Самая ужасная черта нашего времени – это то, что оно наряжает Трагедию в фиглярское платье Комедии, придавая всему великому в жизни налет вульгарности, шутовства и дурного вкуса. Хотя, пожалуй, это относится не только к современности, но и ко всем временам и векам. Недаром ведь говорят, что со стороны любые трагедии кажутся мелодрамами. И XIX век не представляет собой исключения из этого общего правила.

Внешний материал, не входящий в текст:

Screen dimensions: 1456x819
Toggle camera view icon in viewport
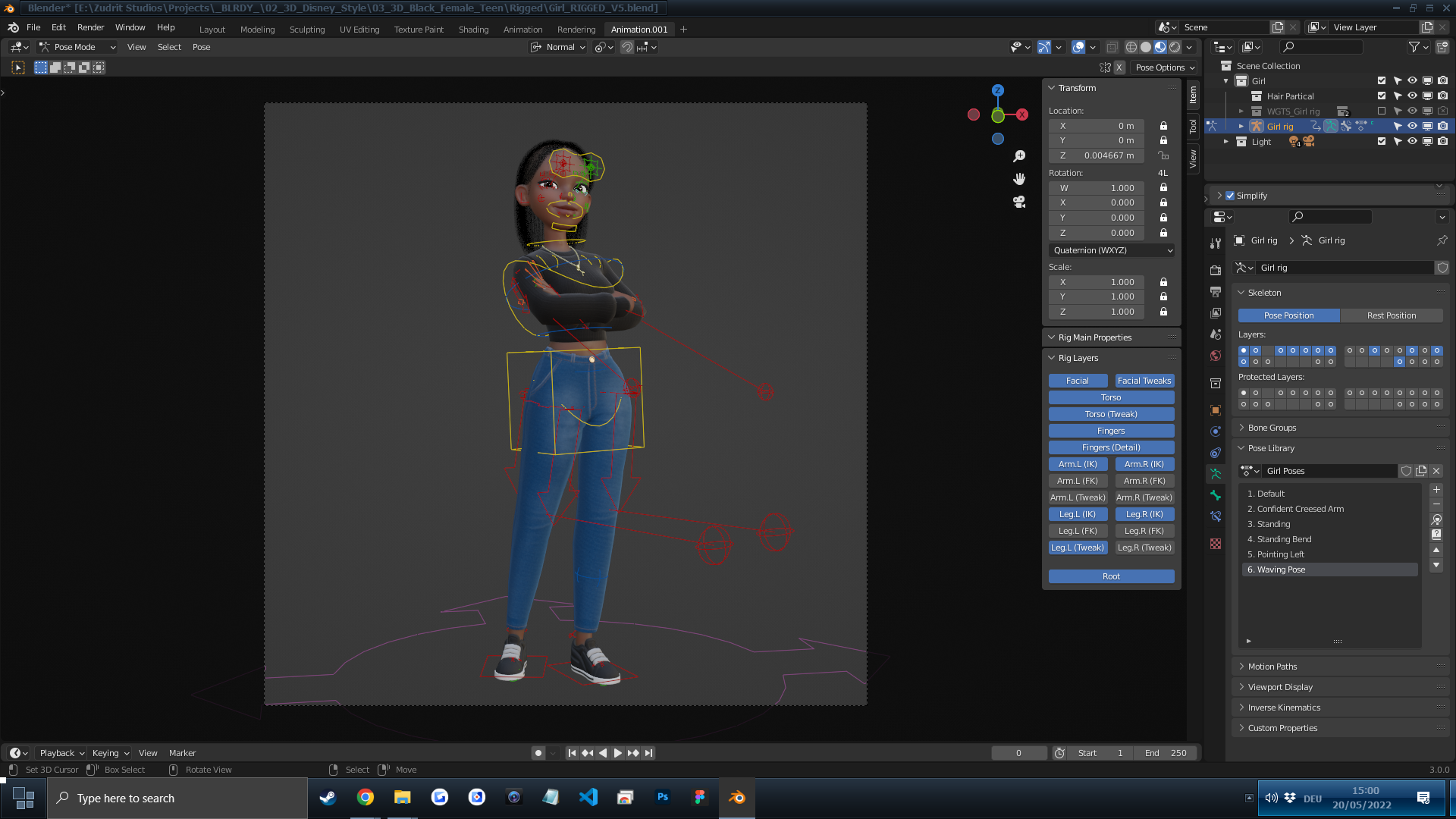click(x=1019, y=202)
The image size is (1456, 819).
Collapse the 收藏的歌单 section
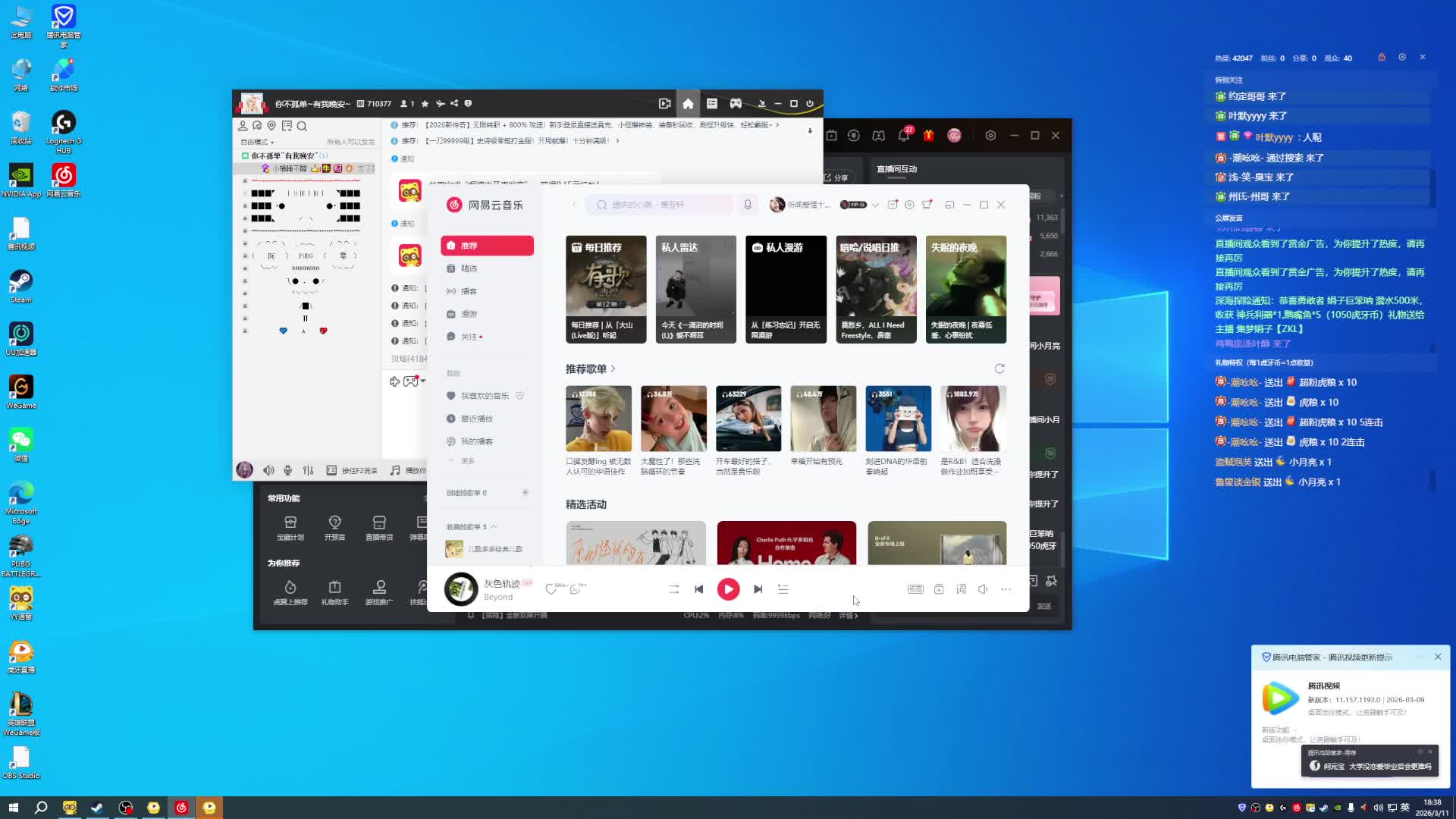pos(494,526)
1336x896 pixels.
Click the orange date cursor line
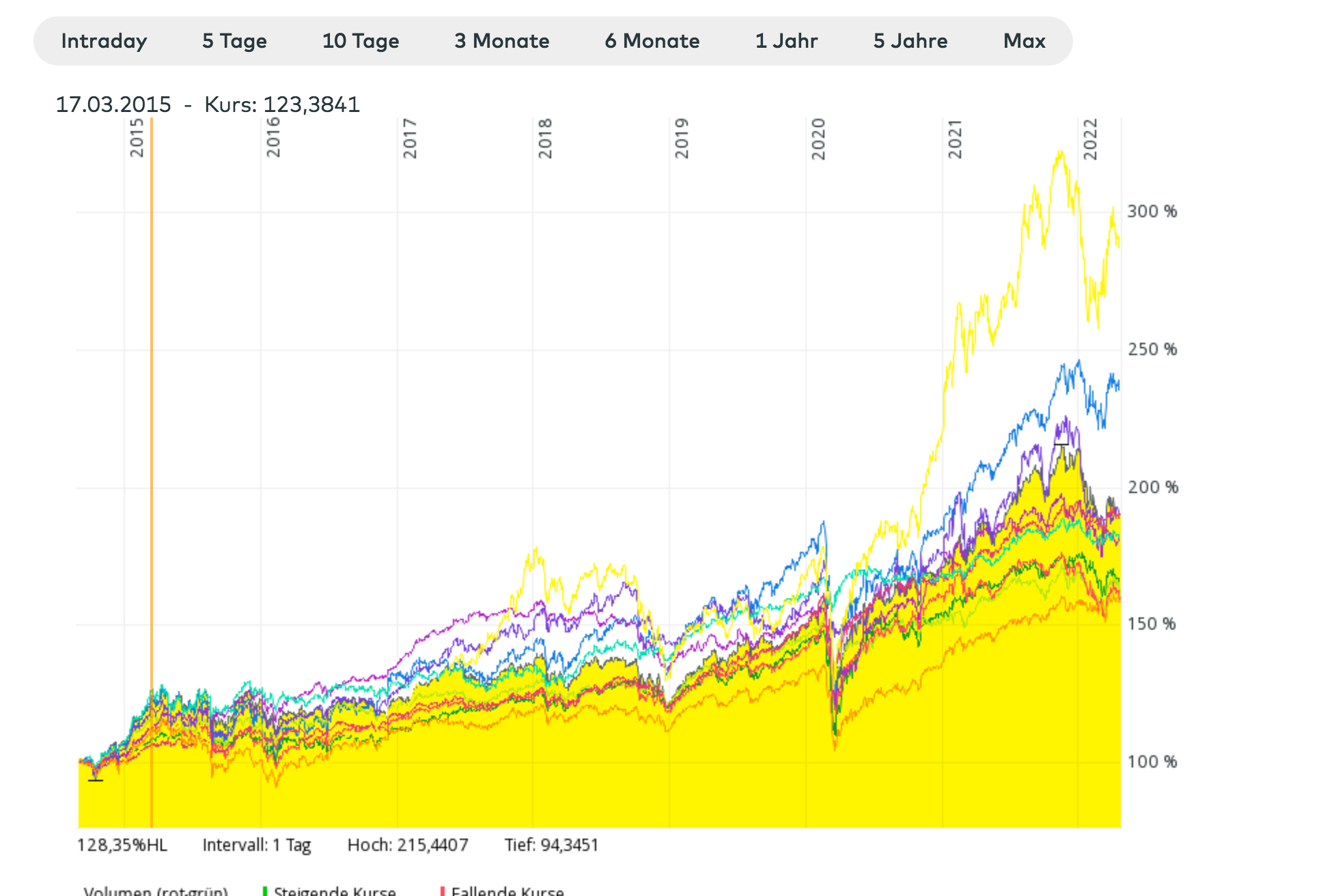[x=152, y=410]
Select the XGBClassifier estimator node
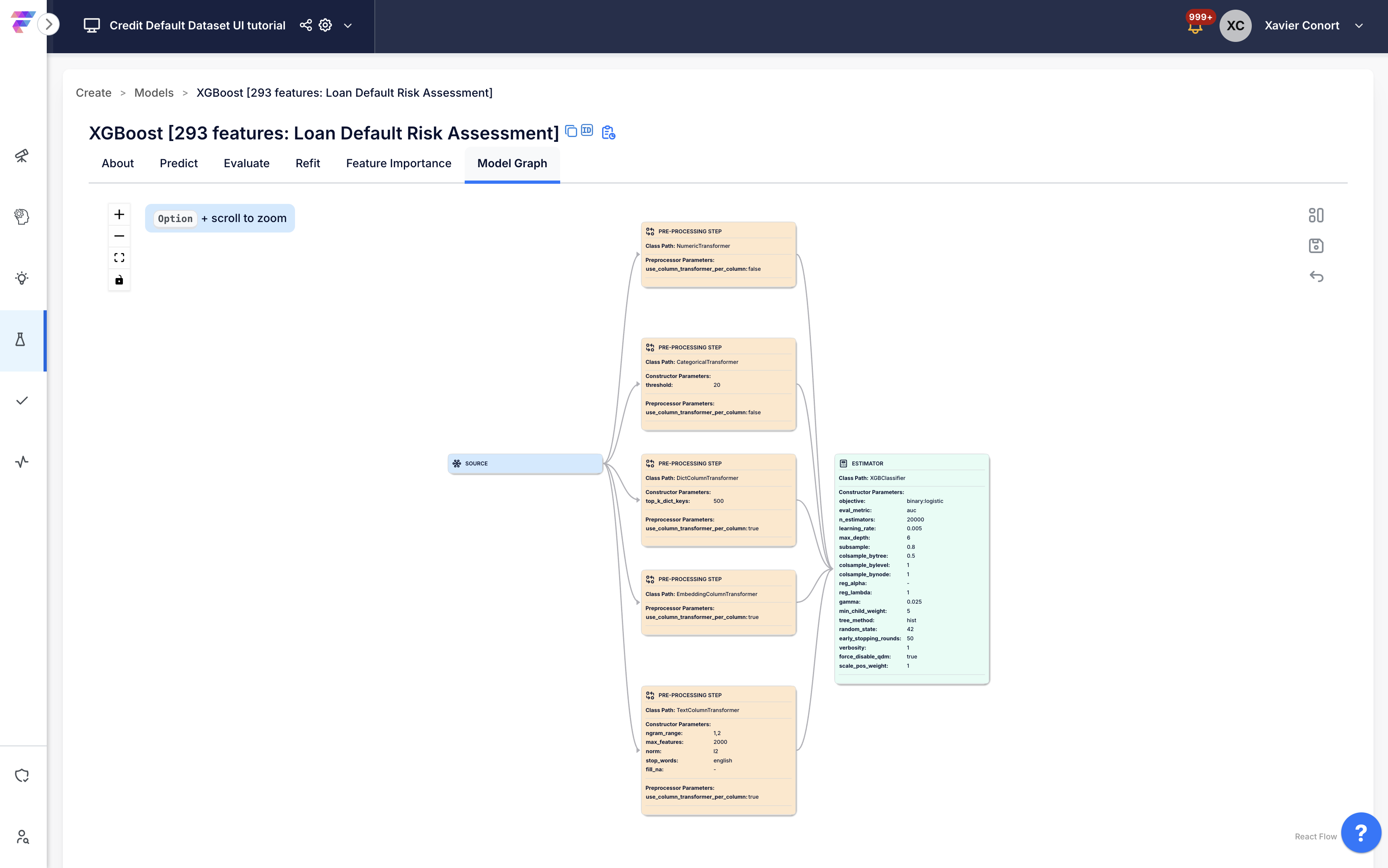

В моей трагедии все было вульгарным, отвратительным, мерзким, лишенным всякого вкуса. Наша одежда – и та делает из нас шутов. Мы – паяцы страдания. Мы – клоуны с разбитыми сердцами. Наше назначение в том, чтобы потешались над нами. 13 ноября 1895 года меня привезли сюда из Лондона. С двух часов до полтретьего я вынужден был красоваться на главной платформе Клапамского железнодорожного узла[184] в облачении преступника и в наручниках, и каждый, кому не лень, глазел на меня (дело в том, что меня увезли из тюремной больницы без всякого предупреждения). Я представлял собой самое дурацкое зрелище. Глядя на меня, люди откровенно смеялись. А между тем с прибытием каждого нового поезда толпа разрасталась все больше. Веселье публики не знало границ. Причем люди еще не знали, кто я такой. А когда узнали, стали смеяться еще громче. Так я и простоял все эти полчаса в гуще толпы под свинцовым ноябрьским дождем, подвергаемый насмешкам и издевательствам.

Целый год после этой унизительной сцены я не мог удержаться от слез, когда наступал этот час. Я горько плакал, представляя себя в кругу толпы на перроне, плакал ежедневно и на протяжении одного и того же времени – этого злополучного получаса. Плачу я здесь не только по такого рода прискорбным поводам, как ты можешь подумать. Для тех, кто сидит в заключении, слезы – обычное дело. И если кто-то из нас не плачет в тюрьме, то это не означает, что у него на сердце легко; это значит, что сердце его очерствело и ожесточилось.